Et elle n’est pas la seule à faire ce choix. Exercer un travail plus en accord avec leurs valeurs figure parmi les dix principales motivations des personnes souhaitant se reconvertir, selon une étude de l’Institut Ifop. Selon cette même étude, 44% des actifs français souhaitent entamer une reconversion. Parmi eux, près d’une personne sur cinq cite comme principale motivation le fait d’avoir un travail plus en accord avec ses valeurs. Des aspirations qui rencontrent aujourd’hui l’essor du secteur de l’ESS.
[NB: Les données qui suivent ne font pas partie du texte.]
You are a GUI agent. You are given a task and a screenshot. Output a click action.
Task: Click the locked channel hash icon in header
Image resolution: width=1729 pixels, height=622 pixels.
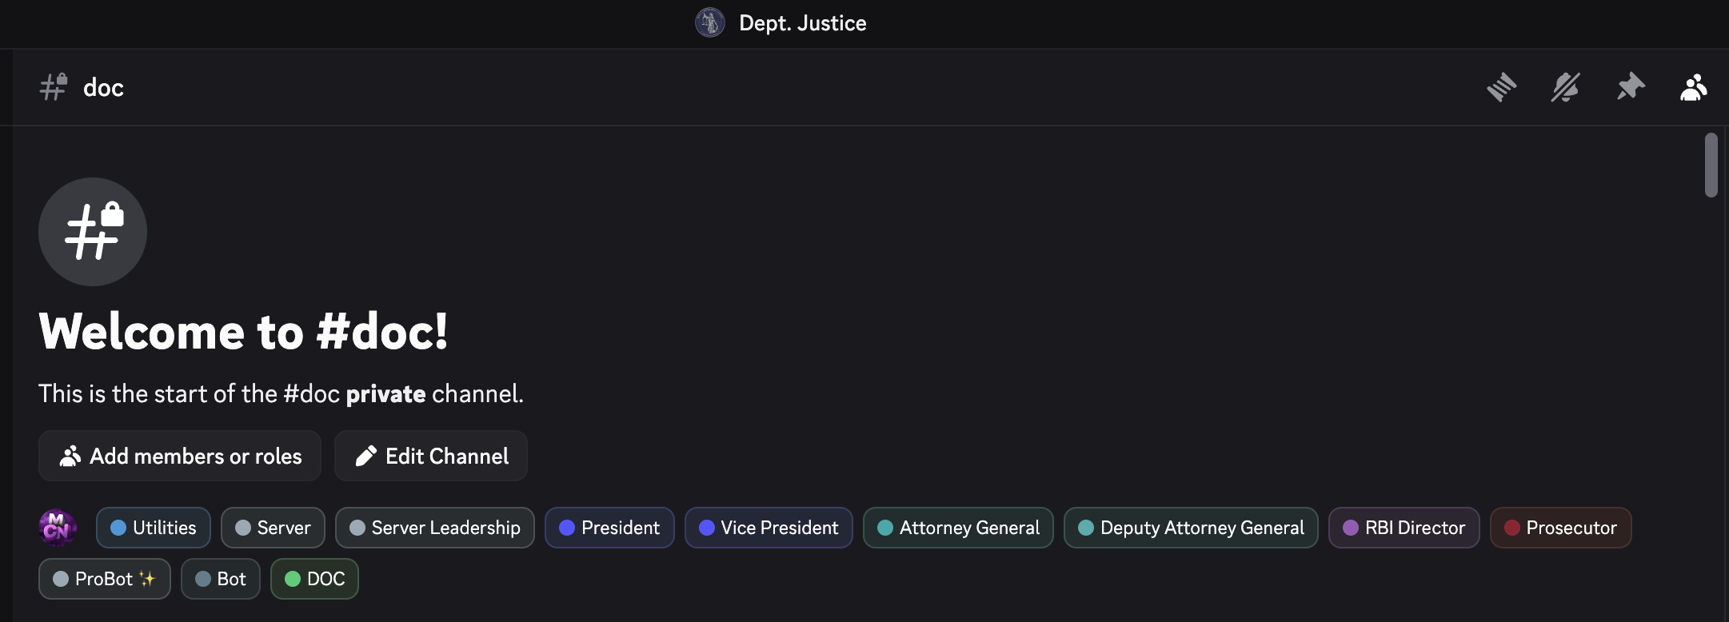click(x=54, y=87)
L’ESS, qu’est-ce que c’est ?
L’économie sociale et solidaire est le secteur qui regroupe les entreprises et les organisations qui placent l’humain et l’intérêt général au cœur de leur activité, en privilégiant des objectifs sociaux et environnementaux plutôt que le seul profit. Composée d’entreprises, d’associations, de coopératives, de mutuelles et de fondations, l'ESS emploie plus de 2,3 millions de personnes en France, soit près de 14% de l’emploi salarié total. Elle représente environ 10% du PIB national.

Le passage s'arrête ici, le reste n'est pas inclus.